GORGAS LIBRARY 205, 7 pm
Thursday, September 19
The University of Alabama Department of Art and Art History is pleased to welcome Dr. Cynthia Hahn for a public lecture and roundtable discussion September 19 and 20 on UA campus.
On Thursday, September 19, 2013, Dr. Hahn will present a lecture, “Those Who Have a Taste for Building: Architectural Reliquaries,” in 205 Smith Hall at 7 p.m. On Friday, September 20, she will hold a round table discussion with graduate students and faculty from 11 a.m. to 1 p.m. on the fifth floor of Gorgas Library. Seating for the roundtable is limited; to reserve a place, contact Dr. Tanja Jones (email@example.com).
Cynthia Hahn is one of the foremost medieval art historians in America and the leading English-language scholar working on the form and function of medieval reliquaries. She received her Ph.D. from Johns Hopkins University and is currently Professor of Art History and Director of Graduate Studies in Art History at Hunter College in New York. She has previously held teaching positions at Florida State University where she was Gulnar K. Bosch professor of Art History, the University of Chicago, the University of Delaware and the University of Michigan. Her courses focus on issues of production and meaning for both medieval and contemporary makers and audiences.

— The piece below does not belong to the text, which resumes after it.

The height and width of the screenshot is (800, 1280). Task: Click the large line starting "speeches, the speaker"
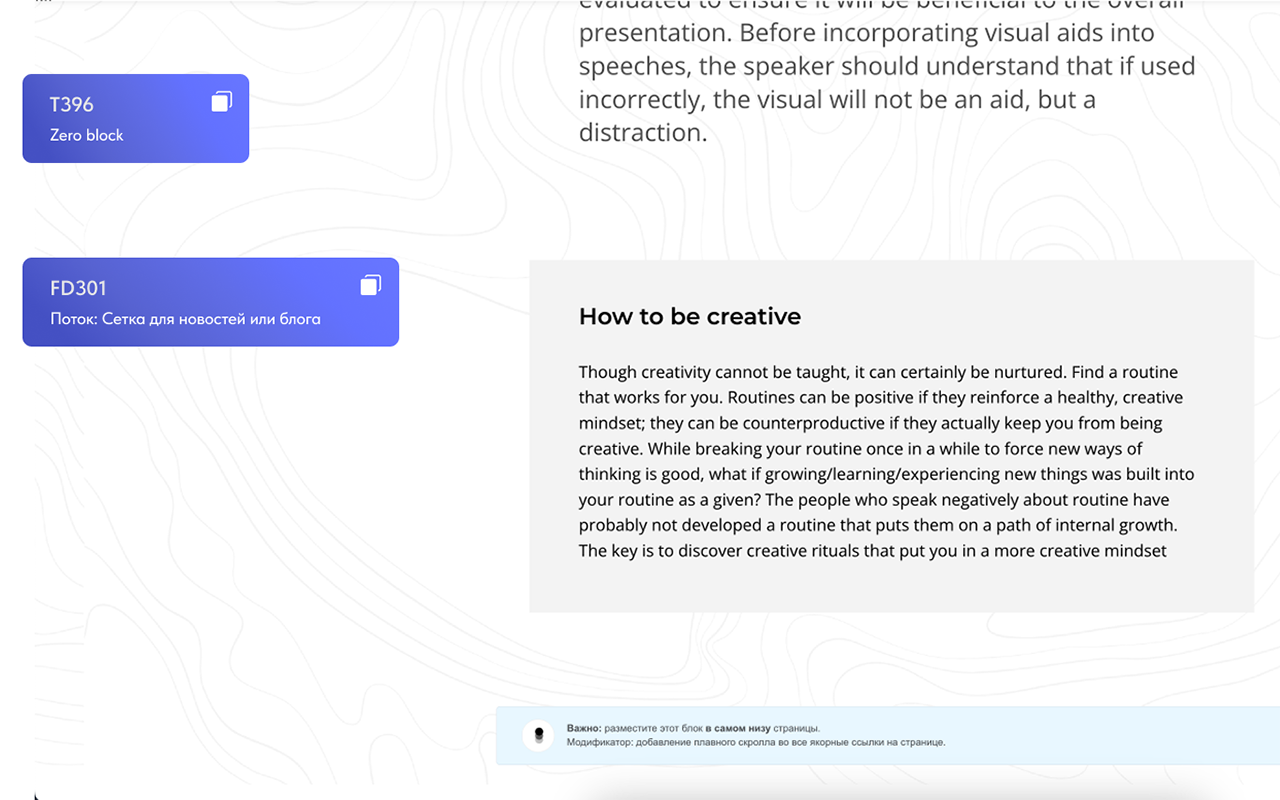[887, 66]
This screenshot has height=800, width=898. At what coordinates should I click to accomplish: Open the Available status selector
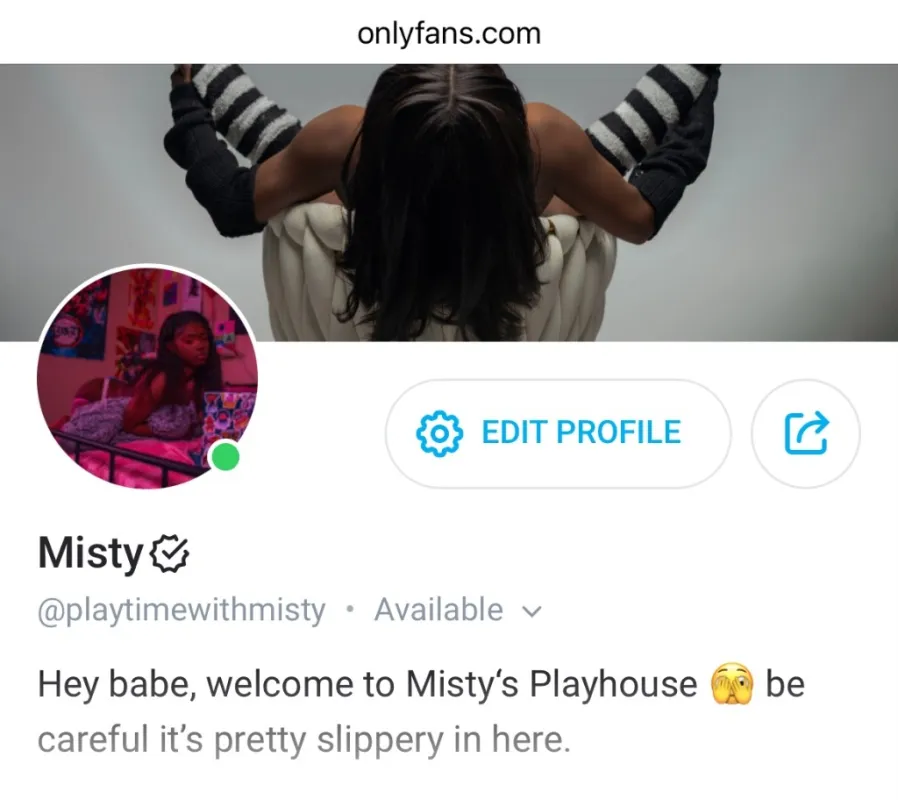click(458, 609)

Dr. Hahn has published on material from the early Christian period to the Gothic, from across Europe–Italy to England to the Byzantine East. Her work has appeared in Art History, Art Bulletin, Gesta, Speculum, and many other journals and collections including A Companion to Medieval Art (ed. Conrad Rudolph, Wiley-Blackwell, 2010). Her books include a study on the Hannover manuscript of the lives of saints Kilian and Margaret (Graz, 1988) and Portrayed on the Heart: Narrative Effect in Pictorial Lives of the Saints from the Tenth through the Thirteenth Century (University of California Press, 2001). Her most recent book, Strange Beauty: Issues in the Making and Meaning of Reliquaries, 400-circa 1204 (Penn State University Press, 2012), studies reliquaries produced from Early Christianity through the Sack of Constantinople in 1204. Dr. Hahn has served on the boards of the ICMA, CASVA, and CAA online reviews.
Cynthia Hahn’s visit is sponsored by The University of Alabama’s Department of Art and Art History Visiting Artist and Lecture Committee.